The variation of the other expenses and income for the three-month period ended December 31, 2019, compared to the same period the previous year, is essentially due to the completion of the transition from a development cost structure to an operating organization. In addition, expenses were incurred during the period to support the Company's re-domiciliation process. Higher CSR expenses reflect the Company's increased focus on sustainability. This amount also includes the full impact of the agreement with the First Nations as these expenses were partially incurred in the prior year.
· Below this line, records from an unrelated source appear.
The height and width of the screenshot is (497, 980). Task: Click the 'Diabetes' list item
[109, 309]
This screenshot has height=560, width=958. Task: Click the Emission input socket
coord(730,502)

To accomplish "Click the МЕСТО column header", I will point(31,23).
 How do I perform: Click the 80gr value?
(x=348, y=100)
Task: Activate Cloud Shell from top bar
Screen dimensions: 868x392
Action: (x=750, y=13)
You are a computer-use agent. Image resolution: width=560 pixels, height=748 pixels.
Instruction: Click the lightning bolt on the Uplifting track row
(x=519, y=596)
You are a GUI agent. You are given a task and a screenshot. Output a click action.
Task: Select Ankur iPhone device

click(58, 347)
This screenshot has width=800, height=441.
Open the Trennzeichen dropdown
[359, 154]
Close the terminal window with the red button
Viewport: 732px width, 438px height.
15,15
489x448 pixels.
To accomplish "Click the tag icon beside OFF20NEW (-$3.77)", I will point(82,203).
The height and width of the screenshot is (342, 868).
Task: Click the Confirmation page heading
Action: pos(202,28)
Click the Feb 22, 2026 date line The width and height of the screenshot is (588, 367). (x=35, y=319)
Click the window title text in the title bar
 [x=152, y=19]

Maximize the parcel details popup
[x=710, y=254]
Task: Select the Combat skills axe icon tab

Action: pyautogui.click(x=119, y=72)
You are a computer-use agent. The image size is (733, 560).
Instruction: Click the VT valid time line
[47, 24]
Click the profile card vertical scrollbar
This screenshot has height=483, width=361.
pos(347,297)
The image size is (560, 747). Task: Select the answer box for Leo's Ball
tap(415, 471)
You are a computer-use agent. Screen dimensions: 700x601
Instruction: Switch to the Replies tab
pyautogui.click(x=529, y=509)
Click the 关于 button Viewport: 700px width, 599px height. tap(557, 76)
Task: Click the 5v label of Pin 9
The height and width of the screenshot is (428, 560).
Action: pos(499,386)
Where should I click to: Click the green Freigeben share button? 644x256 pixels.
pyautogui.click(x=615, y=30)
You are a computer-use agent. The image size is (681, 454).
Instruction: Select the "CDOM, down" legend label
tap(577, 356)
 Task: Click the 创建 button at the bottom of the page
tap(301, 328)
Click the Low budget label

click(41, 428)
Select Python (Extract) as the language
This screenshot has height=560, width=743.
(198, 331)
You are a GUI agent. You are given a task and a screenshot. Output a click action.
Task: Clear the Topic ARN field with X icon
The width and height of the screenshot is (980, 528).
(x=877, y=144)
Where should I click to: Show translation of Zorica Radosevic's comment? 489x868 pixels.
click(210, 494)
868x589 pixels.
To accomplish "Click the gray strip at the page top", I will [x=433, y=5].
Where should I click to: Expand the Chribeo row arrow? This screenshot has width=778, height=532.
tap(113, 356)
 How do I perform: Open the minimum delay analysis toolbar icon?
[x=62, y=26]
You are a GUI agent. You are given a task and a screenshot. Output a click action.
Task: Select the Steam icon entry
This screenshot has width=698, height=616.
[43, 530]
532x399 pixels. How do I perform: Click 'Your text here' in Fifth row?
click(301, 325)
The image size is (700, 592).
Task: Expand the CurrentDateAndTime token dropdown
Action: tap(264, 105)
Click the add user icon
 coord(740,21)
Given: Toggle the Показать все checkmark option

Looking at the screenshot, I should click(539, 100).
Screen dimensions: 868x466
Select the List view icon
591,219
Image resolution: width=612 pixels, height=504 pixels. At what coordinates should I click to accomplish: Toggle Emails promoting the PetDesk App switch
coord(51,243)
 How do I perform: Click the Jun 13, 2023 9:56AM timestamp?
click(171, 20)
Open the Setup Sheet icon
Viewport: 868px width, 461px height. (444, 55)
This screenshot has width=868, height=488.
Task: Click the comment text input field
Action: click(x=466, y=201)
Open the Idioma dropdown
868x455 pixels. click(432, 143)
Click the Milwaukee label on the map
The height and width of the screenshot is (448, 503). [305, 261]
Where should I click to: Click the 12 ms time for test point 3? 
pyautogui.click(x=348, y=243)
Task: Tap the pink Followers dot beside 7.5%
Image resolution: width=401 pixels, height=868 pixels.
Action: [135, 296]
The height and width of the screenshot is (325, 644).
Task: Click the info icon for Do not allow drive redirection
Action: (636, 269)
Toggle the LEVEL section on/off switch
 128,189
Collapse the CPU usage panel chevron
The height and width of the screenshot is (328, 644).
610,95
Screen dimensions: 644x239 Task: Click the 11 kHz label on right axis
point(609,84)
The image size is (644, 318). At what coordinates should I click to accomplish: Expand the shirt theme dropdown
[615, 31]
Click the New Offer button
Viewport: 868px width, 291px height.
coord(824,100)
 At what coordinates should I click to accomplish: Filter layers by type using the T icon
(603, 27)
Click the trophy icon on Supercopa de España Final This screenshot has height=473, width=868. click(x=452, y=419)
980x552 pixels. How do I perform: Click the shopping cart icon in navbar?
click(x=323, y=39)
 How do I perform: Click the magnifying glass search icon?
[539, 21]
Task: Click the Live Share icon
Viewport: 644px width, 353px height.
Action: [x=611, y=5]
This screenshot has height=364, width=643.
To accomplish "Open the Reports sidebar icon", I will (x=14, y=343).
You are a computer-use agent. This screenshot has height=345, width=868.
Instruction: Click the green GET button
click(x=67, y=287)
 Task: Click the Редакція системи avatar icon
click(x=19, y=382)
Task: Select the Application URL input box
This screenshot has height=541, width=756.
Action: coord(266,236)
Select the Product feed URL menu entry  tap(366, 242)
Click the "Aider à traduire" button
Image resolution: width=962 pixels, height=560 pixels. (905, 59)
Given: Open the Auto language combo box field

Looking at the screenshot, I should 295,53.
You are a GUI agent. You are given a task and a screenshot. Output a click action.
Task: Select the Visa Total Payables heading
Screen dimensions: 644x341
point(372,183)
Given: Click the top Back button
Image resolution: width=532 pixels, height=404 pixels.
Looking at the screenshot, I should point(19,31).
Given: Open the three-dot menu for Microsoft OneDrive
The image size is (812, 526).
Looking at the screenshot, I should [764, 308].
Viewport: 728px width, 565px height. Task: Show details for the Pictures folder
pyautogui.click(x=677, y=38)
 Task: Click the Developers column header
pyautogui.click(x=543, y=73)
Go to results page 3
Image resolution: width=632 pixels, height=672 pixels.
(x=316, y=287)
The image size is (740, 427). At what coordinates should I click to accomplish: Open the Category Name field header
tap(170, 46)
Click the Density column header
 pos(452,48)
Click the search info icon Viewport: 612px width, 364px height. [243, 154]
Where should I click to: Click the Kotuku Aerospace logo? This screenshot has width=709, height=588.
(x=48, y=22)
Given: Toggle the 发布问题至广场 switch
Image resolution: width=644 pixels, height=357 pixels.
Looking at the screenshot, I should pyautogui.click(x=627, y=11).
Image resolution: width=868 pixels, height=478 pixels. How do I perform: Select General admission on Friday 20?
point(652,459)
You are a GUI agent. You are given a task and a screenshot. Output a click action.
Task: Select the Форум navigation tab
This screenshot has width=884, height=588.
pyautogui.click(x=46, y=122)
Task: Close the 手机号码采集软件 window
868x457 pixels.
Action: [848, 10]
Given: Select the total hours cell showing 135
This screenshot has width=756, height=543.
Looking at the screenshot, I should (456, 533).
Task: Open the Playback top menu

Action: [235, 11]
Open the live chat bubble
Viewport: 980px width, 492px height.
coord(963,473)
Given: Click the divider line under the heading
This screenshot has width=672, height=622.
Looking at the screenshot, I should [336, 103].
The variation of the other expenses and income for the nine-month period ended December 31, 2019, compared to the same period the previous year, is essentially due to restart costs incurred in the first quarter of the prior year, as well as Champion's transition from a development stage company to an iron ore producer. The increase in share-based payments reflects the higher stock price period over period, combined with the issuance of annual equity awards in relation to the performance achieved during the last fiscal year ended March 31, 2019.
E. Net Finance Costs
Net finance costs totalled $4,718,000 for the three-month period ended December 31, 2019, compared to $9,279,000 for the same period in the prior year. The decrease is mainly attributable to the positive impact of the refinancing which closed on August 16, 2019. The new credit facilities bear totalled interests of 4.75%, compared to a rate of 10% for the previous credit facilities. In addition, the previous credit facilities included embedded derivative instruments which needed to be reevaluated on a quarterly basis, which following the refinancing, were no longer applicable during the quarter.
The Company reports in Canadian dollars and benefits from a natural hedge between its revenues generated in U.S. dollars and its U.S. denominated term facilities. Consequently, the unrealized foreign exchange loss included in net finance costs represents a non-cash expenditure associated with the conversion of the term facilities in Canadian dollars. The Company maintains sufficient U.S. dollars on hand to prevent foreign exchange loss upon interest. Unrealized loss on investments and accretion costs are non-cash items.
The increase in net finance costs for the nine-month period ended December 31, 2019, when compared to the same period the year prior, is, in addition to the impact of the refinancing closed on August 16, 2019, mainly due to the factors described above.
F. Income Taxes
The Company's subsidiaries are subject to tax in Australia and Canada. As a result of accumulated losses before tax, there are no current or deferred income taxes related to the Australian activities. QIO, Champion's operating subsidiary, is subject to a Quebec mining tax at a progressive rate ranging from 16% to 28% depending on the mining profit margin as defined by tax regulations. The mining profit margin represents the mining profit divided by revenues and is taxable based on three segments as follow:
Mining profit margin range | Tax rate | |
Mining profit between 0% to 35% | 16% | |
Incremental mining profit over 35%, up to 50% | 22% | |
Incremental mining profit over 50% | 28% |
In addition, QIO is subject to an income tax in Canada where the statutory rate is 26.68%.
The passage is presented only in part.